5 Steps to Creating a Powerful Donor Email
The final piece in our Fundraisers Are Marketers, Too series brings you the power of email. If you haven’t been following along, the blogs earlier in this series explored topics like the donor journey, content marketing, landing pages, and A|B testing.
We’ve finally arrived at the end, and we’re going to combine all of those topics into one heady topic: emails.
It’s difficult to grow without a powerful email vision in your portfolio. Email continues to prove its usefulness, and meets your donors where they’re headed: the digital world.
This blog will attempt to provide you with 5 steps to creating a powerful email. This could reach your donor anywhere on their journey. Maybe you send an email welcome series to someone who downloaded some content of yours. Perhaps you direct people to a landing page from a content email. Or maybe you’ve done all that, and now you’re ready to test out some new suggestions in making your subject lines or email content better.
Our 5 steps provide great tips for any email campaign you’re getting ready to send!
Step 1: Organize your data
Getting all donor data organized into a nonprofit CRM solution is essential, especially if you’re reaching out to 100 people or more. It’s simply too much to handle from scratch. Once all your data is in one place you can simply segment your donors in a way that will help you spot specific groups like. A few ideas of how to segment:
Location / demographics
It will be important to approach each of these groups with a different kind of message in your marketing email. If you have thousands of people to organize, you may want to subdivide these groups even further, getting more specific. The more targeted and specific, the better your responses will be!

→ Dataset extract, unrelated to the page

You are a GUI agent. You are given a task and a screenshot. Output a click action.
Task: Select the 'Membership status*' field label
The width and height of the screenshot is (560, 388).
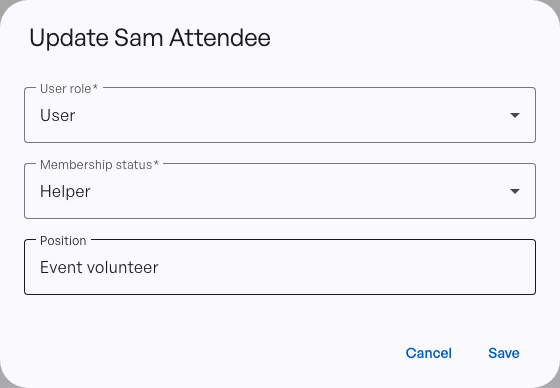tap(99, 165)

Step 2: Write like a person, not an organization
Donations are not sales. It’s true that trust can be built with organizations, which can in turn lead to sales.
Yet researchers have found the opposite when it comes to nonprofits.
The kind researchers over at NextAfter have found that donors want real relationships with real people (or at least virtually-real people). The more organization-centric it is, the less likely people will donate.
So, how do you make a nonprofit email sound like a person? Focus on relationship building.
- Relationships create trust.
Trust is what needs to exist for someone to give. If they don’t trust the nonprofit or the person, then how can they trust where their donation will go? Relationships are built when the tone, person, and story sound believable.
- Start the relationship with subject and sender
This is a real thing: a more personal subject and sender raises open rates. Changing the sender from the org name to a person’s name showed a 6% increase in opens in this study. Have you gotten the message yet? Make it personal!
Step 3: Write a catchy subject line
According to a study done by MailChimp, the average nonprofit email open rate is 24.98%. That may seem low, but when you think about it, most people have more email than they have time for!
This is what makes an email subject line so important. It may be the only part of your email a potential donor reads – so you need to make it impactful.
The best subject lines are direct (no flowery language), short (readable on your smartphone), and customized to your audience (e.g. adding information such as donor location).
You can also test things like adding personalization (their first name) or adding an emoji to your subject lines. See more testing ideas and tips here.
Step 4: Include a call-to-action
Once you have their attention with your catchy subject line, and you’ve built their trust, you need to determine what action you want your donors to take. Do you want them to donate? Volunteer? Attend an event?
Including a “call-to-action” within your email is critical for its success.
A “call-to-action” (or a “CTA”) can be a button or link at the end of your email that gets the reader to take a next action. Make these buttons in a contrasting color from the rest of your email so they stand out. The best CTAs include very direct wording, like “Donate Now” or “Sign Up”. You want your donors to clearly know how they should respond to your email.
Quick tip: test the location and quantity of your call-to-action buttons. Try placing one in the middle of you email after a compelling story. Try placing one in the upper right corner, in addition to below the signature. See what placement and quantity works best for your audience. And then? Keep testing!
Step 5: Always know the why
Like we said earlier in this blog, people have more email than they have time for. This fact alone means it’s important for your organization to be intentional when contacting donors. No one likes spam mail, so don’t send spammy emails!
Your emails should leave your donors feeling excited about your organization and mission. Examples of this include success stories (demonstrating the impact of your organization), upcoming events (that your donors could attend), or major organizational changes (your nonprofit just added a new board member or established a new partnership).
Effective nonprofit emails can have a huge impact on revenue for your organization. A study in the UK confirmed the need for the tech-facelift, showing that the return on investment for emails is $38 to every $1 spent.
If you feel like you’ve been spinning your wheels, sending emails without any response or uptick in donations, fear not! By following these steps, you’ll be cranking out high-performing emails in no time.